INSTRUCTION => Which lines in the material below contain the string "button"? Show each of them in full, treating uppercase and lowercase as distinct.

DATA FOR PROCESSING =>

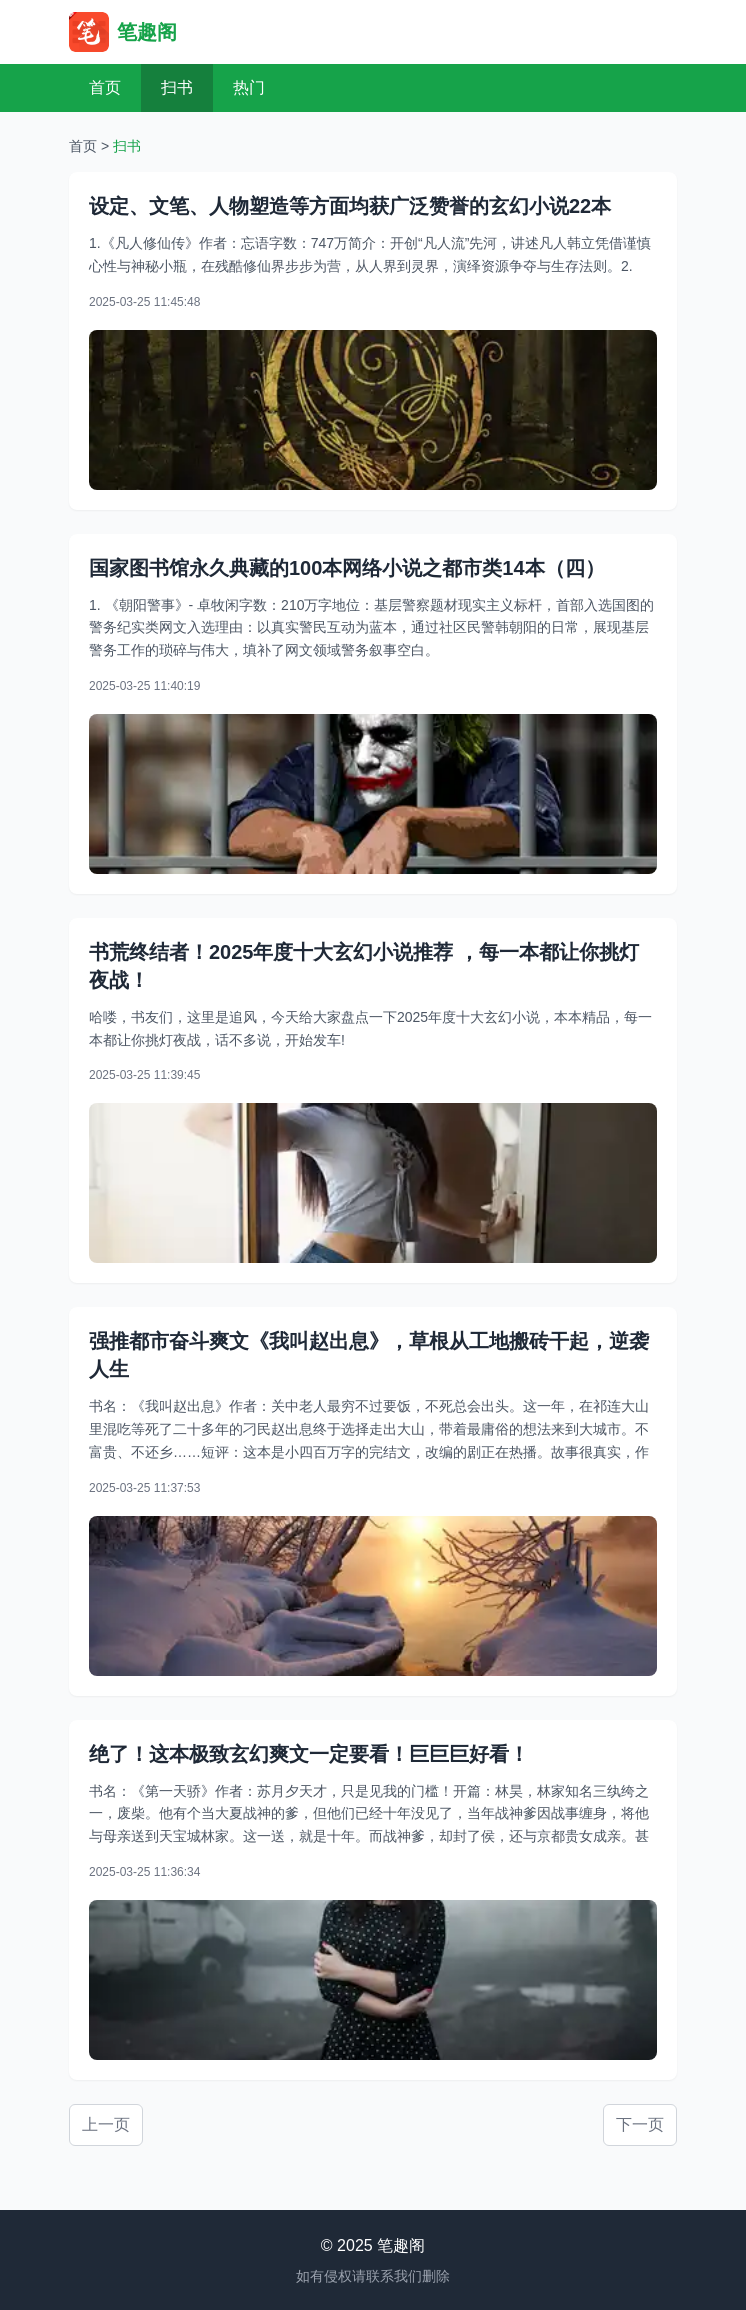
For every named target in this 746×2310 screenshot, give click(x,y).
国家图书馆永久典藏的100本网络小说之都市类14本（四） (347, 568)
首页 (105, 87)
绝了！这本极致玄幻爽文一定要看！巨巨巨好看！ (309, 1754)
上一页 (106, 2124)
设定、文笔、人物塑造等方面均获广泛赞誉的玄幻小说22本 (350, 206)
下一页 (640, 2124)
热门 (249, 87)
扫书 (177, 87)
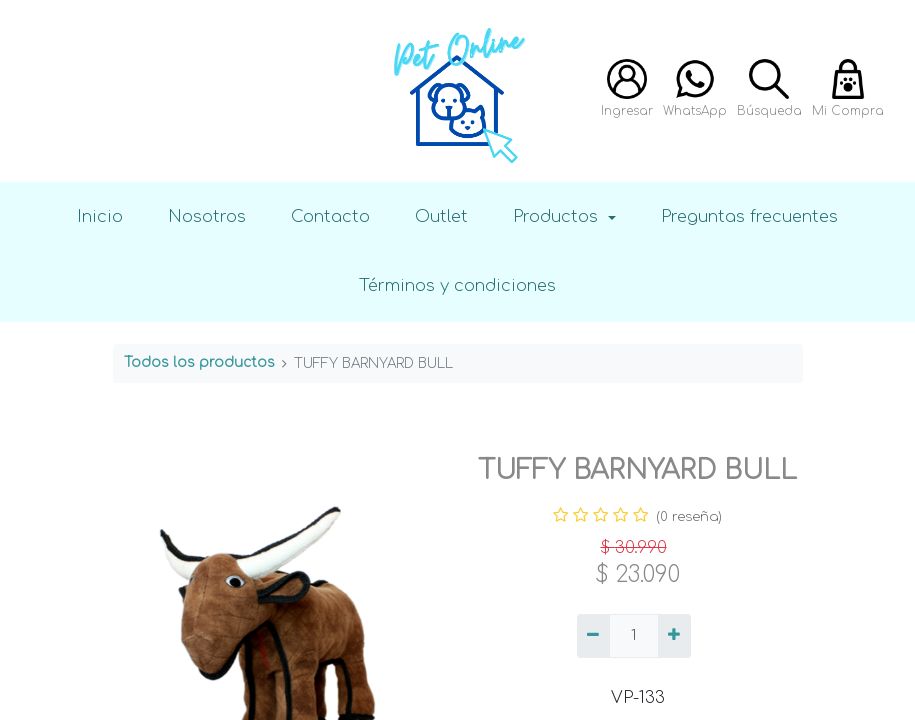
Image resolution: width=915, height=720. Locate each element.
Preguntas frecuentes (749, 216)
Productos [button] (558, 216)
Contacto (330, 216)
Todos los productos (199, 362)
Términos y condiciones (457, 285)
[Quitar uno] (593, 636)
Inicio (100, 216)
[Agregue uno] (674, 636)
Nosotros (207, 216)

* * *

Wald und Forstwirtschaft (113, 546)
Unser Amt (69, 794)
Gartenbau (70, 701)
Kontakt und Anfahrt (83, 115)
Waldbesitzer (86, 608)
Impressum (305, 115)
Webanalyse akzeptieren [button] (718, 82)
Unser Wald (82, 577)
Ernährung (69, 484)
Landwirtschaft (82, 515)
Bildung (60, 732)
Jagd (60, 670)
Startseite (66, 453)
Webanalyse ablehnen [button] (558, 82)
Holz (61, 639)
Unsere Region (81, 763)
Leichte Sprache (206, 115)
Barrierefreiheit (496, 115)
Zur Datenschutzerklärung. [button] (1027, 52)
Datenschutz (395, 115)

TASK OUTPUT =>
Productos [button] (558, 216)
Webanalyse akzeptieren [button] (718, 82)
Webanalyse ablehnen [button] (558, 82)
Zur Datenschutzerklärung. [button] (1027, 52)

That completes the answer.